Impact of a Multicenter, Mentored Quality Collaborative on Hospital-Associated Venous Thromboembolism
BACKGROUND: Reliable prophylaxis of hospital-associated venous thromboembolism (HA-VTE) is not achieved in many hospitals. Efforts to improve prophylaxis have had uneven results.
OBJECTIVE: To reduce HA-VTE with a scalable quality improvement collaborative.
DESIGN: A prospective, unblinded, open-intervention study with historical controls.
PARTICIPANTS AND SETTING: All adult inpatients at 35 community hospitals in California, Arizona, and Nevada.
INTERVENTIONS: A centrally supported collaborative implementing standardized VTE risk assessment and prophylaxis. Protocols were developed with 9 “pilot” sites, which received individualized mentoring. Finished protocols were disseminated to 26 “spread” sites, which received improvement webinars without mentoring. Active surveillance for real-time correction of suboptimal prophylaxis was funded in pilot sites and encouraged in spread sites. Planning and minimal improvement work began in 2011; most implementation occurred in 2012 and 2013.

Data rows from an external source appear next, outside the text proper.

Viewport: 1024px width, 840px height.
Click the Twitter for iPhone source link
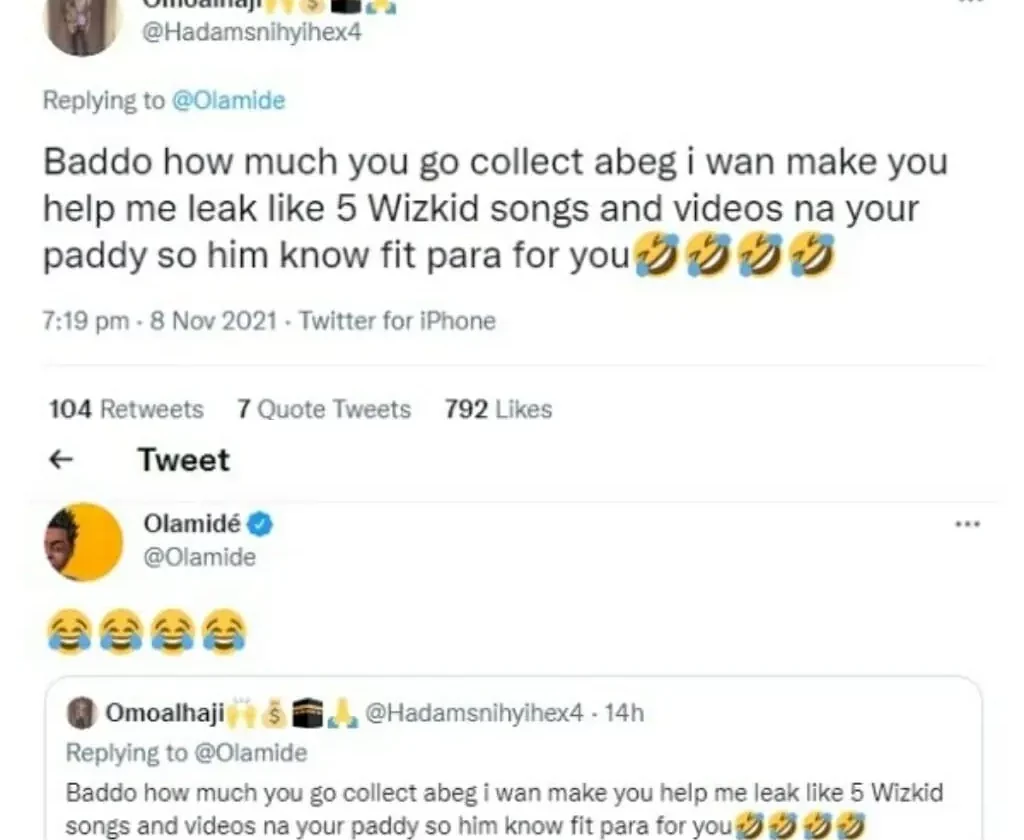point(397,321)
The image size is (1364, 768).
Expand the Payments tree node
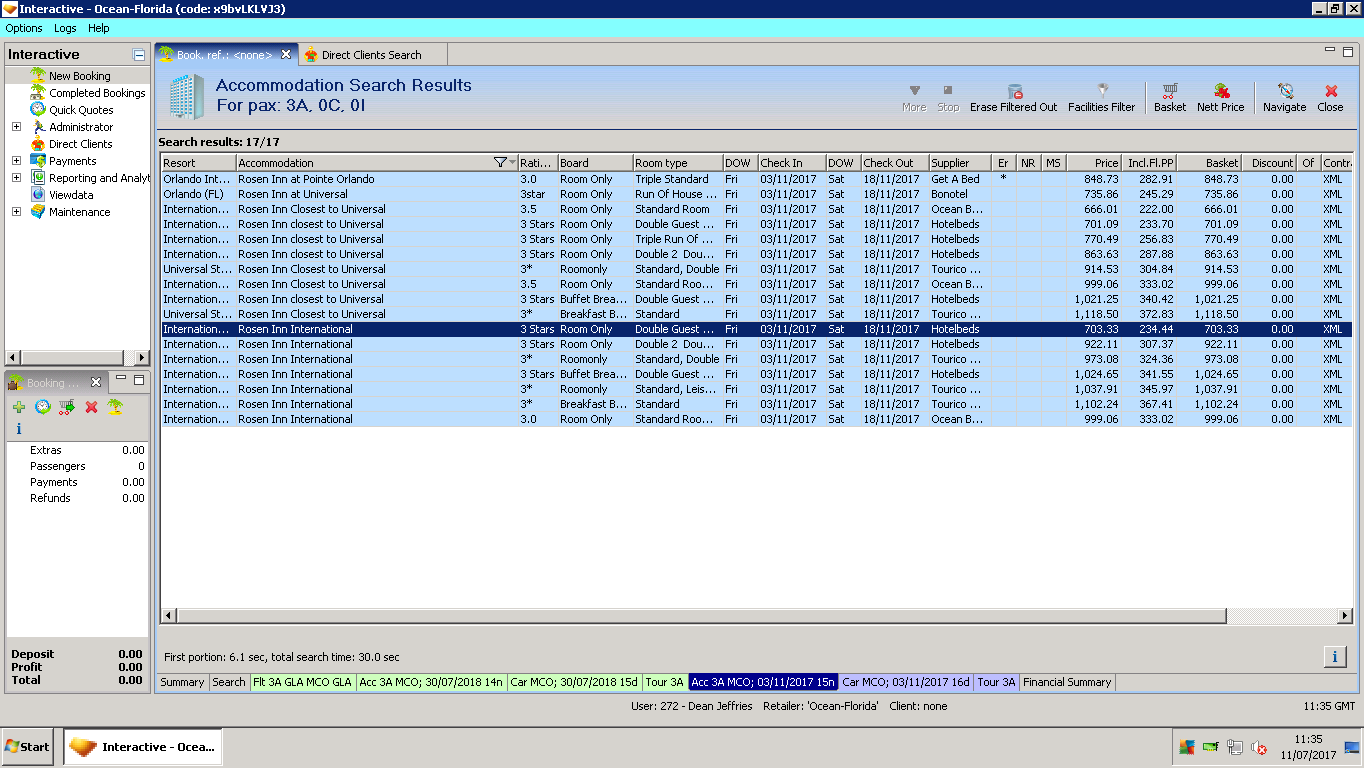pos(16,161)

MEASUREMENTS: Rates of per-protocol prophylaxis (at pilot sites), and compliance with The Joint Commission VTE measures (all sites), were monitored starting in January 2012. The International Classification of Diseases, 9th Edition-Clinical Modification codes were used to determine the rates of HA-VTE within 30 days of discharge, heparin-induced thrombocytopenia, and anticoagulation adverse events; preimplementation (2011) rates were compared with postimplementation (2014) rates.
RESULTS: Protocol-appropriate prophylaxis rates and The Joint Commission measure compliance both reached 97% in 2014, up from 70% to 89% in 2012 and 2013. Five thousand three hundred and seventy HA-VTEs occurred during 1.16 million admissions. Four hundred twenty-eight fewer HA-VTEs occurred in 2014 than in 2011 (relative risk 0.78; 95% confidence interval, 0.73-0.85). HA-VTEs fell more in pilot sites than spread sites (26% vs 20%). The rates of adverse events were reduced or unchanged.

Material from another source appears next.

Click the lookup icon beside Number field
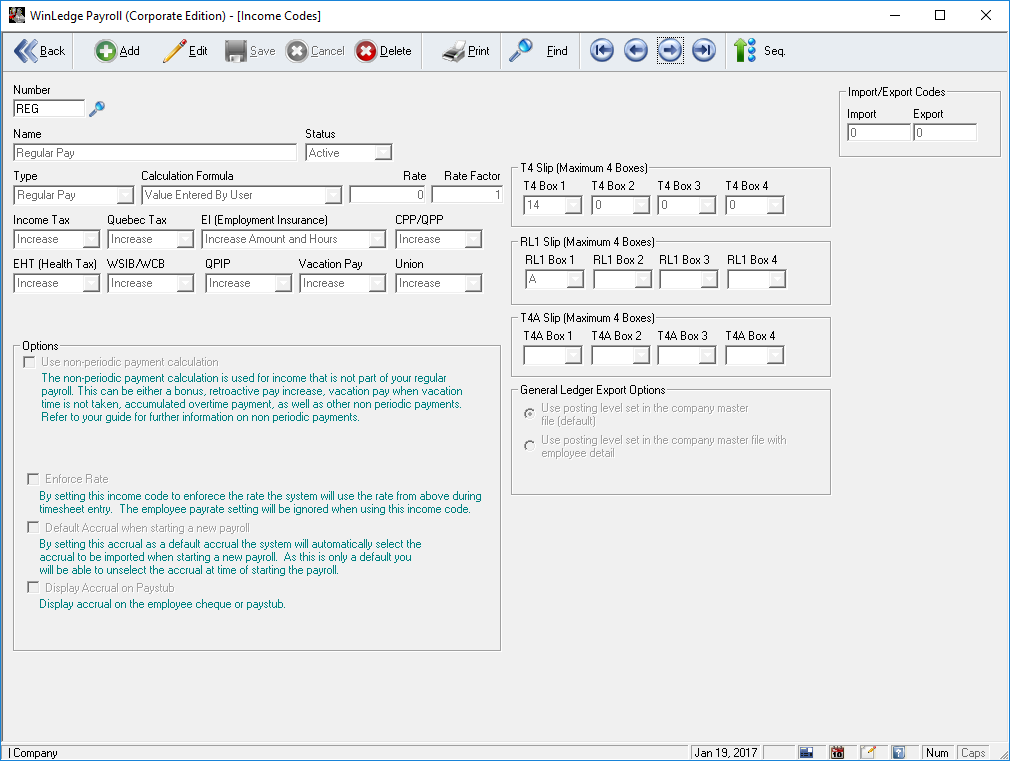 tap(97, 109)
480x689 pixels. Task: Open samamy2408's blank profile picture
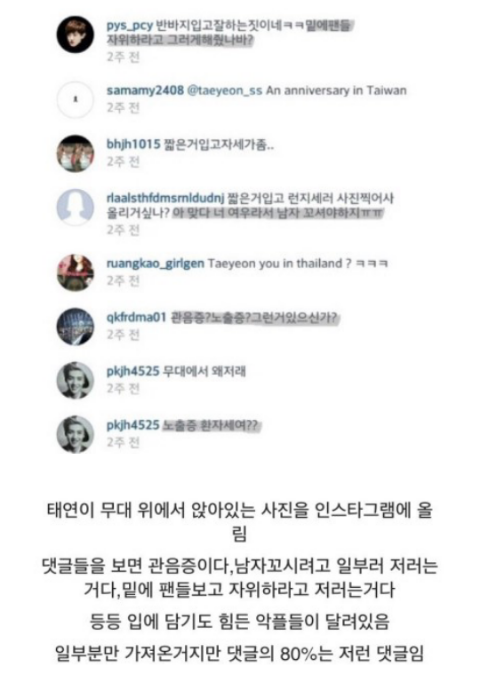75,100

CONCLUSIONS: Collaborative efforts were associated with improved prophylaxis rates and fewer HA-VTEs.
© 2018 Society of Hospital Medicine
CONCLUSION
Our multicenter VTE prophylaxis initiative, featuring a “3-bucket” VTE protocol, QI mentorship, and active surveillance as key interventions, was associated with improved prophylaxis rates and a reduction in HA-VTE by 22% with no increase in adverse events. This project provides a model for hospital systems seeking to optimize their prophylaxis efforts, and it supports the use of collaborative QI initiatives and SHM’s quality mentorship program as methods to drive improvement across health systems.
Disclosure
None of the authors have any conflicts of interest related to any topics or products discussed in the article. Dignity Health provided a stipend for writing the manuscript to GM and IJ, as noted in the article, but had no role in data analysis, writing, or decision to submit.